У девочки навертывались слезы.

— Ах, мерзавка, ах, мерзавка! – продолжает возмущаться бабушка.

— А холсты-то, небось… — и горькие слезы мешают говорить голодной Оленушке.

— Што холсты?

— Холсты-то мои, небось, все продали… я их пряла, пряла, три года… года пряла… как у дяденьки-то жила. А они все и продали… Я, мол: ты зачем, мамка, холсты-то продаешь, они ведь мои? – А чего, говорит, мы жрать-то будет… — А теперь вот и поужинать не дают…

— Чего же отец-то смотрит?

— Што отец? Он ее все слушат, — и девочка закрывает передником свои горькие, бессильные слезы.

По временам пронзительные, дикие вопли нарушали обычную тихую жизнь на пароходе.

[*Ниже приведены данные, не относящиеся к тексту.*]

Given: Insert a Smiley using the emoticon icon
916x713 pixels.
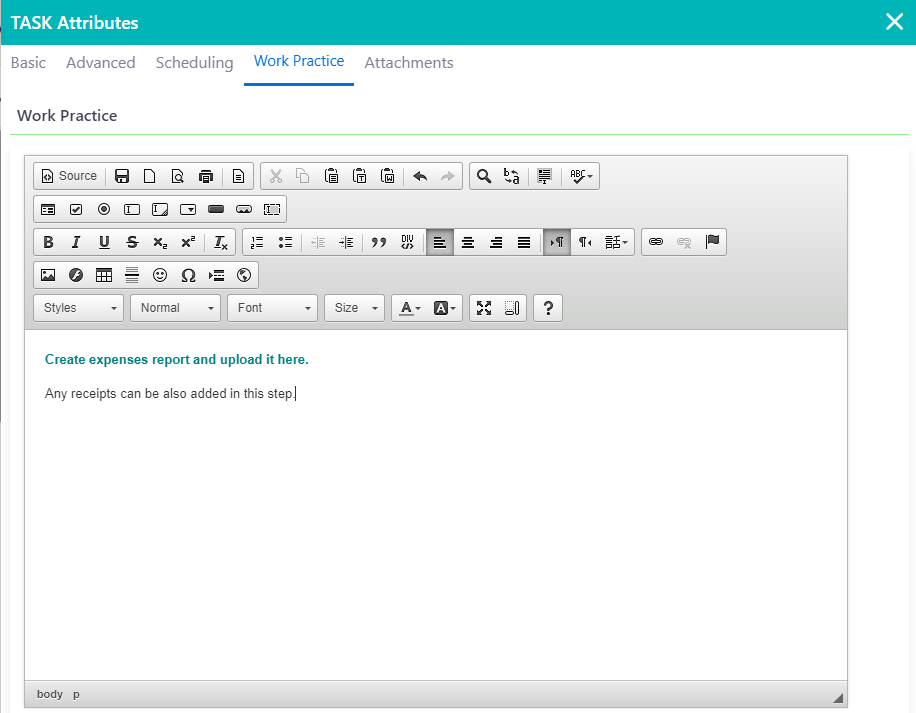Looking at the screenshot, I should click(159, 275).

Это плакали дети от внезапных желудочных спазм. Сидит ребенок, беззаботно играет со сверстниками, и вдруг физиономия искривляется, грязные худенькие ручонки мгновенно схватываются за живот и безумный, потрясающий крик вырывается из надорванной кашлем груди беспомощного страдальца:

— Ма-мка-а-а-а, а-а-а-ай… — Потом уже нет никаких слов – один почти беспрерывный, продолжительный, «душу вытягивающий» вопль… Дитя катается по грязному полу, бьется головой, а из раздавленных болячек и нарывов течет гной и кровь.

— А… а… а… а…, — бесконечно стонет жертва общественного эгоизма и неправды. В ужасе подбегает мать, берет дитя на руки, отирает окровавленную физиономию:

— Што ты, матушка!.. что ты, родная! Ягода, ты, моя сладкая! Кто тебя, красавица? Што у тебя болит, мое солнышко?!.. Скажи ты мне хоть словечушко… Батюшки-святы! Што мне с тобой делать-то?!

Мать с искаженным от ужаса и страданий лицом озирается по сторонам, как бы с просьбой о помощи. Ребенок продолжает дико кричать, не выговаривая ни слова.

— Не плач, мой соколик! Не плач, ягода!.. сахарку ужо дам, мое яблочко!.. Господи! да што мне с ним делать-то?.. – в каком-то истеричном отчаянии взывает переселенка, едва удерживая на руках конвульсивно бьющегося младенца.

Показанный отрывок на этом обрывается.